== Work to be completed ==
Transcribe each of the entries exactly.

────────

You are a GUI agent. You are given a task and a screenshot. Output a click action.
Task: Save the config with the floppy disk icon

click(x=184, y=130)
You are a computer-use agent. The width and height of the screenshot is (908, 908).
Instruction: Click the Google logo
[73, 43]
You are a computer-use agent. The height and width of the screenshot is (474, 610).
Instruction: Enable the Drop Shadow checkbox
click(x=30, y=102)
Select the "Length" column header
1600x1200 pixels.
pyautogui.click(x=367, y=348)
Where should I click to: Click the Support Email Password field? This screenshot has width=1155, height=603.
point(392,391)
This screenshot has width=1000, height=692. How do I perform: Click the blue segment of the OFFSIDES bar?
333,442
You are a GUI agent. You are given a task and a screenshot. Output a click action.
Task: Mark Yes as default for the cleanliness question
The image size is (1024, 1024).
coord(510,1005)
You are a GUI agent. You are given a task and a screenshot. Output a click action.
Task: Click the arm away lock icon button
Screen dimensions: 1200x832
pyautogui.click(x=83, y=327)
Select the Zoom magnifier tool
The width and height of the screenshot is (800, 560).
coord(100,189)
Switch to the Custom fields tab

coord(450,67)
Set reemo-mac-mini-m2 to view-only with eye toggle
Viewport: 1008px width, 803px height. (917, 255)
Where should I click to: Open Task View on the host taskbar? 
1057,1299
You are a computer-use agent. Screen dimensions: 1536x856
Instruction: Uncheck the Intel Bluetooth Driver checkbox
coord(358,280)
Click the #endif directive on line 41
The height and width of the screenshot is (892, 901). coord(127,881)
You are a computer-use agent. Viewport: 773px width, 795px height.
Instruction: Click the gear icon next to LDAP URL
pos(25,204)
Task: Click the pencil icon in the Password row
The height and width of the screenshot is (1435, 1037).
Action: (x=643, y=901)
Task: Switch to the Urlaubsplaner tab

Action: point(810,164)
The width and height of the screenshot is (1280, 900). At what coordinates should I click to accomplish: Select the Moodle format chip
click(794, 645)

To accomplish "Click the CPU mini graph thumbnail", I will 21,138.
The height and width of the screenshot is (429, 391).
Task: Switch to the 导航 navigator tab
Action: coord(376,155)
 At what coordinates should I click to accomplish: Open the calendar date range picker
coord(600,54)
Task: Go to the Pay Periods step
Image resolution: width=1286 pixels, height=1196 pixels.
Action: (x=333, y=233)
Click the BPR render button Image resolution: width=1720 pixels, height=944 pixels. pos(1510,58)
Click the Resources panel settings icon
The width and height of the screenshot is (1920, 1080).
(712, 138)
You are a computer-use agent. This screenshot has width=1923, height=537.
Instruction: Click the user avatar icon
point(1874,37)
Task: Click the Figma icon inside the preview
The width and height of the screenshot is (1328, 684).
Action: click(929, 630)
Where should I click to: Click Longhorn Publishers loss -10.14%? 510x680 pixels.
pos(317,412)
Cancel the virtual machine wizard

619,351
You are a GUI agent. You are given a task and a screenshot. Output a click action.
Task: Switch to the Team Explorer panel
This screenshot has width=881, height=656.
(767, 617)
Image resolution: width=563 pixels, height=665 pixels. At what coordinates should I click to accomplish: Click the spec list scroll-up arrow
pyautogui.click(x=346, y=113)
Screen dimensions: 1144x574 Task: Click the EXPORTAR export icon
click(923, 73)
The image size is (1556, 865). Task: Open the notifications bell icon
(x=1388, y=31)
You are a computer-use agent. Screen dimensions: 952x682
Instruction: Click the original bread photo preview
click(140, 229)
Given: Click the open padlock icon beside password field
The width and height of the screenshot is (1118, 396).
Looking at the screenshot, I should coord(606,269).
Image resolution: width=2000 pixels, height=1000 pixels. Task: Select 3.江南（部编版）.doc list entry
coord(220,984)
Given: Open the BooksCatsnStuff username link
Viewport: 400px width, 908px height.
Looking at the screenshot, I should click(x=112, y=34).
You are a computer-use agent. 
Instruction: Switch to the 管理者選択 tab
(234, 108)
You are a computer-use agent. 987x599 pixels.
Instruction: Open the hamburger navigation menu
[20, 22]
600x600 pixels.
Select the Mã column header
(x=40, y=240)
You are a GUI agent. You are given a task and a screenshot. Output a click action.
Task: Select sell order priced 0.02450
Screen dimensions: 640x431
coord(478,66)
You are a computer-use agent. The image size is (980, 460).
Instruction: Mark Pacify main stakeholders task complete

────────

== Expected answer ==
You are a GUI agent. You are given a task and a screenshot. Output a click action.
Task: Save the config with the floppy disk icon

click(x=184, y=130)
You are a computer-use agent. The width and height of the screenshot is (908, 908).
Instruction: Click the Google logo
[73, 43]
You are a computer-use agent. The height and width of the screenshot is (474, 610).
Instruction: Enable the Drop Shadow checkbox
click(x=30, y=102)
Select the "Length" column header
1600x1200 pixels.
pyautogui.click(x=367, y=348)
Where should I click to: Click the Support Email Password field? This screenshot has width=1155, height=603.
point(392,391)
This screenshot has width=1000, height=692. How do I perform: Click the blue segment of the OFFSIDES bar?
333,442
You are a GUI agent. You are given a task and a screenshot. Output a click action.
Task: Mark Yes as default for the cleanliness question
The image size is (1024, 1024).
coord(510,1005)
You are a GUI agent. You are given a task and a screenshot. Output a click action.
Task: Click the arm away lock icon button
Screen dimensions: 1200x832
pyautogui.click(x=83, y=327)
Select the Zoom magnifier tool
The width and height of the screenshot is (800, 560).
coord(100,189)
Switch to the Custom fields tab

coord(450,67)
Set reemo-mac-mini-m2 to view-only with eye toggle
Viewport: 1008px width, 803px height. (917, 255)
Where should I click to: Open Task View on the host taskbar? 
1057,1299
You are a computer-use agent. Screen dimensions: 1536x856
Instruction: Uncheck the Intel Bluetooth Driver checkbox
coord(358,280)
Click the #endif directive on line 41
The height and width of the screenshot is (892, 901). coord(127,881)
You are a computer-use agent. Viewport: 773px width, 795px height.
Instruction: Click the gear icon next to LDAP URL
pos(25,204)
Task: Click the pencil icon in the Password row
The height and width of the screenshot is (1435, 1037).
Action: (x=643, y=901)
Task: Switch to the Urlaubsplaner tab

Action: point(810,164)
The width and height of the screenshot is (1280, 900). At what coordinates should I click to accomplish: Select the Moodle format chip
click(794, 645)

To accomplish "Click the CPU mini graph thumbnail", I will 21,138.
The height and width of the screenshot is (429, 391).
Task: Switch to the 导航 navigator tab
Action: coord(376,155)
 At what coordinates should I click to accomplish: Open the calendar date range picker
coord(600,54)
Task: Go to the Pay Periods step
Image resolution: width=1286 pixels, height=1196 pixels.
Action: (x=333, y=233)
Click the BPR render button Image resolution: width=1720 pixels, height=944 pixels. pos(1510,58)
Click the Resources panel settings icon
The width and height of the screenshot is (1920, 1080).
(712, 138)
You are a computer-use agent. This screenshot has width=1923, height=537.
Instruction: Click the user avatar icon
point(1874,37)
Task: Click the Figma icon inside the preview
The width and height of the screenshot is (1328, 684).
Action: click(929, 630)
Where should I click to: Click Longhorn Publishers loss -10.14%? 510x680 pixels.
pos(317,412)
Cancel the virtual machine wizard

619,351
You are a GUI agent. You are given a task and a screenshot. Output a click action.
Task: Switch to the Team Explorer panel
This screenshot has width=881, height=656.
(767, 617)
Image resolution: width=563 pixels, height=665 pixels. At what coordinates should I click to accomplish: Click the spec list scroll-up arrow
pyautogui.click(x=346, y=113)
Screen dimensions: 1144x574 Task: Click the EXPORTAR export icon
click(923, 73)
The image size is (1556, 865). Task: Open the notifications bell icon
(x=1388, y=31)
You are a computer-use agent. Screen dimensions: 952x682
Instruction: Click the original bread photo preview
click(140, 229)
Given: Click the open padlock icon beside password field
The width and height of the screenshot is (1118, 396).
Looking at the screenshot, I should coord(606,269).
Image resolution: width=2000 pixels, height=1000 pixels. Task: Select 3.江南（部编版）.doc list entry
coord(220,984)
Given: Open the BooksCatsnStuff username link
Viewport: 400px width, 908px height.
Looking at the screenshot, I should click(x=112, y=34).
You are a computer-use agent. 
Instruction: Switch to the 管理者選択 tab
(234, 108)
You are a computer-use agent. 987x599 pixels.
Instruction: Open the hamburger navigation menu
[20, 22]
600x600 pixels.
Select the Mã column header
(x=40, y=240)
You are a GUI agent. You are given a task and a screenshot. Output a click action.
Task: Select sell order priced 0.02450
Screen dimensions: 640x431
coord(478,66)
You are a computer-use agent. The image size is (980, 460).
Instruction: Mark Pacify main stakeholders task complete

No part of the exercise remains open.